1 in 7 Brits choosing to block online ads

Up to 15% of UK consumers are actively blocking online ads through programmes such as AdBlock according to a new report, suggesting marketers need to do more to ensure their ads aren’t ‘disruptive’ or ‘annoying’.

The report, which was conducted by the IAB and YouGov, shows that one in five (22%) of the 2,057 adults surveyed had downloaded ad blocking software at some point.

Men (22%) are more than twice as likely to block ads than women (9%) while there’s evidence of a greater disdain of online ads among younger internet users with 18-24 year olds (34%) and 25-34 year olds (19%) the most likely age groups to hit the block button.

Of the 15% who actively block ads, just over half (52%) said their motivation was to block all advertisements.

“When it comes to a free and an ad-free internet, a lot of consumers evidently want to have their cake and eat it,” said IAB’s CEO Guy Phillipson.

Why people block online ads


Brands looking to avoid being blocked should try not to be disruptive with 73% listing interruptions to their browsing experience and 55% stating annoying design, such as bright colours, as a good reason to block ads.

Marketers must work harder at making online ads less annoying if they are to avoid ad blocking software according to Google’s CEO Larry Page.

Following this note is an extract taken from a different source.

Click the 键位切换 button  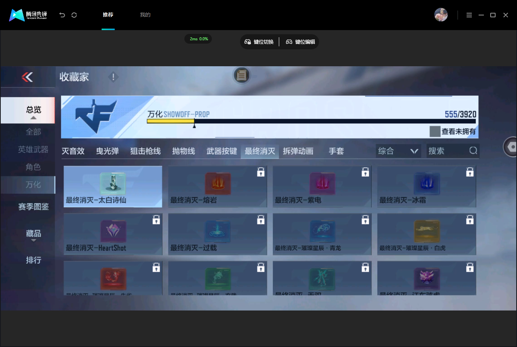point(259,42)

Speaking at an annual stockholder meeting earlier this month, he said: “The industry needs to do better at producing ads that are less annoying and that are quicker to load, and all those things. And I think we need to do a better job of that as an industry.

“We’ve been trying to pioneer that. I think search ads are very good in that sense, and, in fact, a lot of places where ads can [be] block[ed], search ads do not get blocked because they are really useful. So I think that’s a really good example of what we’re trying to do.”

However, according to Phillipson, there is still an ignorance among the public on the nature of online advertising.

Less than half (44%) of British adults are aware that most websites are free because they’re funded by advertising according to the study.

Phillipson added: “Those unaware that most online services are free, because websites make money from showing visitors ads, could be in for a shock if websites start charging for access because ad blocking reduces their ad revenues.”